LGBAdvancedPipeline

class lightautoml.pipelines.features.lgb_pipeline.LGBAdvancedPipeline(feats_imp=None, top_intersections=5, max_intersection_depth=3, subsample=None, multiclass_te_co=3, auto_unique_co=10, output_categories=False, fill_na=False, ascending_by_cardinality=False, use_groupby=False, groupby_types=['delta_median', 'delta_mean', 'min', 'max', 'std', 'mode', 'is_mode'], groupby_triplets=[], groupby_top_based_on='cardinality', groupby_top_categorical=3, groupby_top_numerical=3, **kwargs)[source]

Bases: FeaturesPipeline, TabularDataFeatures

Create advanced pipeline for trees based models.

Includes:

  • Different cats and numbers handling according to role params.

  • Dates handling - extracting seasons and create datediffs.

  • Create categorical intersections.

Parameters:
  • feats_imp (Union[ImportanceEstimator, SelectionPipeline, None]) – Features importances mapping.
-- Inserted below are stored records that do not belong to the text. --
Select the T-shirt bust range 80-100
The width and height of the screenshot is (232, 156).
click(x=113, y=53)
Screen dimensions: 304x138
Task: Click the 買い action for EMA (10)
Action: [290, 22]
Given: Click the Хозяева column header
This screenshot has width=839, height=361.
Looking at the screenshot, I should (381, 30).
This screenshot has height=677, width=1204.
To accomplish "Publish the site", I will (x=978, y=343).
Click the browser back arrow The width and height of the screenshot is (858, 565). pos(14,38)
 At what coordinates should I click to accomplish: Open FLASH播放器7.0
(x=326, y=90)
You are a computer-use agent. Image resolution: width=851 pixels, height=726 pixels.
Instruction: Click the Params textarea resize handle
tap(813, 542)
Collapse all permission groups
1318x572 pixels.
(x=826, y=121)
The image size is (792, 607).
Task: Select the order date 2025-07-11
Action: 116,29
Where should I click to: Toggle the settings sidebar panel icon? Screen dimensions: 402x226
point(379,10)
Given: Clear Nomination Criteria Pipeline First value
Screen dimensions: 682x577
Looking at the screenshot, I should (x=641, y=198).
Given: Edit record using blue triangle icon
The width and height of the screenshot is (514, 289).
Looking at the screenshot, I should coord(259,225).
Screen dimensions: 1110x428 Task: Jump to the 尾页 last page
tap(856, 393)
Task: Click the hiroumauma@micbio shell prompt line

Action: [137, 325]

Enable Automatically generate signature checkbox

  • top_intersections (int) – Max number of categories to generate intersections.

  • max_intersection_depth (int) – Max depth of cat intersection.

  • subsample (Union[float, int, None]) – Subsample to calc data statistics.

  • multiclass_te_co (int) – Cutoff if use target encoding in cat handling on multiclass task if number of classes is high.

  • auto_unique_co (int) – Switch to target encoding if high cardinality.

create_pipeline(train)[source]

Create tree pipeline.

Parameters:

train (Union[PandasDataset, NumpyDataset]) – Dataset with train features.

Return type:

LAMLTransformer

Returns:

Transformer.